Blog@: For how long are you—at least ostensibly—going to be around? Have you got more than one arc already written?
MA: We’re the regular monthly backup co-feature actually is what they’re called now. It’s open-ended unless people absolutely hate it and write in and say “Get rid of it,” or people write in and say, “It’s brilliant, it’s brilliant, it’s brilliant, give it its own book back.” I’m hoping that at least five percent of the people who are introduced to Kate form this new book like her, because if you add them into the regular, other people, we’d have a decent circulation! And look at it this way: If I pick up a comic book and it has a backup feature, and I’m paying $4 for it, I’m going to read the backup feature and see if I like it. And if I do like it, that’s awesome. I got another book I like, I’m getting basically a book and a half for an extra dollar.

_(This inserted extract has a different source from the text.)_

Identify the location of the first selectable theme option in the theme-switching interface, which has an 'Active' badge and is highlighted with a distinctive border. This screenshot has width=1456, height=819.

That’s great. And if I don’t like it, you know—unless I absolutely hate it I’m not going to drop the book, I don’ think. So I think this whole co-feature thing is really, really smart. The potentials for winning so far overwhelmingly outweigh any sort of risks, I love it. But there’s also the intimidation factor because at this point it’s mine to fuck up, you know? How many times—I’m beginning to feel like Michelle Pfeifer at the end of Batman Returns; I’m like, “I think I’m running out of lives now, Max.” [laughs]
Blog@: In terms of fallout from the Mexico story—at the end of that, we saw that Vesetech had deep ties to a number of individuals and corporations in the DC Universe. Also, we saw that Kate’s interference with the Suicide Squad brought the hammer down on her relationship with the DEO. Are either of those going to be threads that we get to pick up and run with in the near future?
MA: That’s stuff for down the road. The first arc will basically be Kate adjusting to life in this new town. It’s going to be a lot of Kate settling into the city and initially trying to figure out who the hell ordered the hit on the DA. No one knows who the killer was, and the killer, “Jane Doe,” lied when she said “This is from Two-Face,” as we know from Battle for the Cowl. So there’s lots of misdirection going on. As Kate tries to find the actual assassin, she’s going to then go after who she thinks ordered it, and his name is Two-Face and he was the DA of Gotham as well, so I can’t wait to get to write that. That’s going to be so much fun! And one more thing, remember: going back to the supporting cast issue…Dylan went to Gotham. That’s all I’m saying.